Here's my Mailable class:
<?php
namespace App\Mail;
use Illuminate\Bus\Queueable;
use Illuminate\Mail\Mailable;
use Illuminate\Queue\SerializesModels;
use Illuminate\Contracts\Queue\ShouldQueue;
class OrderConfirmation extends Mailable
{
use Queueable, SerializesModels;
public $message;
public $subject;
public $from;
/**
* Create a new message instance.
*
* @return void
*/
public function __construct($message, $subject, $from)
{
$this->message = $message;
$this->subject = $subject;
$this->from = $from;
}
/**
* Build the message.
*
* @return $this
*/
public function build()
{
return $this->from($this->from)
->subject($this->subject)
->view('emails.orders.confirmation');
}
}
I'm trying to check that mail has certain From address like this:
Mail::fake();
$customer = '[email protected]';
$from = '[email protected]';
Mail::to($customer)->queue(new OrderConfirmation('Some Message', 'Some Subject', $from));
Mail::assertQueued(OrderConfirmation::class, function ($mail) {
return $mail->hasFrom('[email protected]');
});
but it gets "ErrorException: Illegal string offset 'address' "
/var/www/vendor/laravel/framework/src/Illuminate/Mail/Mailable.php:597
Laravel 5.6
Is it a bug or am I doing something wrong?
The reason you're getting this issue is because you're overriding the $from
property in the Mailable
class.
You could remove the $from
property you have set up in the class and call the from()

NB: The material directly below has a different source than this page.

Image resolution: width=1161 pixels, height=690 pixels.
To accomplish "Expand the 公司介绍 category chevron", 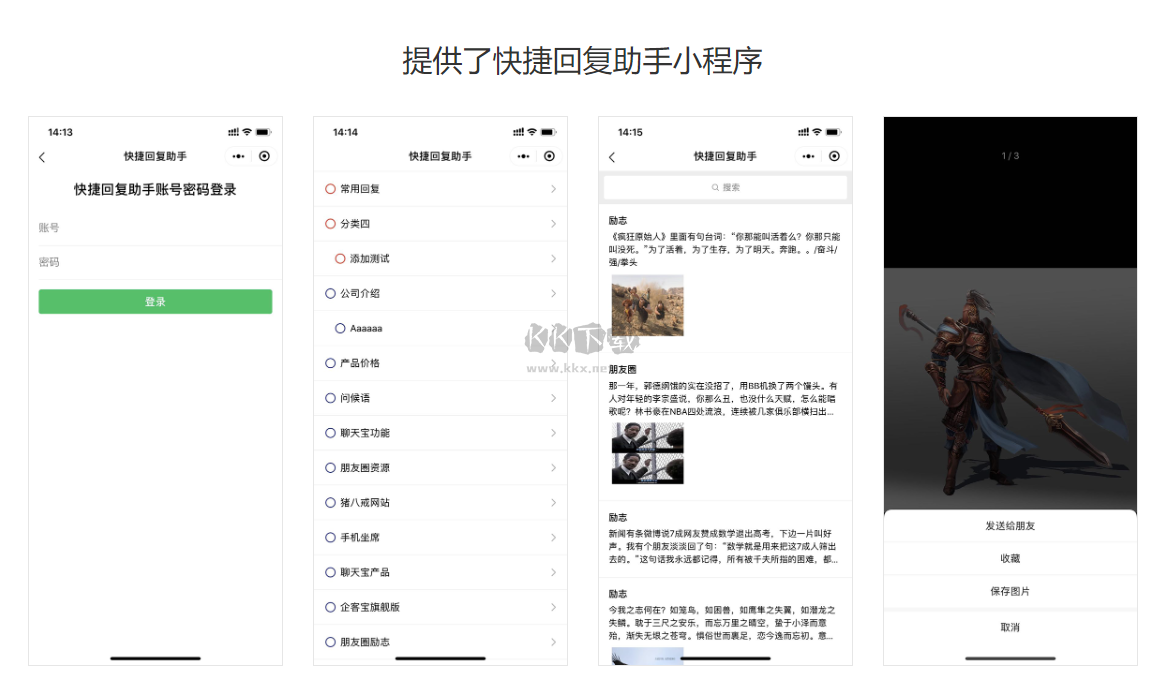I will click(x=553, y=293).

method from the constructor:
public $message;
public function __construct($message, $subject, $from)
{
$this->message = $message;
$this->subject = $subject;
$this->from($from);
}
public function build()
{
return $this->view('emails.orders.confirmation');
}
Alternatively, you could rename the $from
property to something like $fromAddress
.
NB The same was happening with subject
as well but since the subject()
method is simply there to assign a value to the subject property on the class is wasn't actually causing an issue.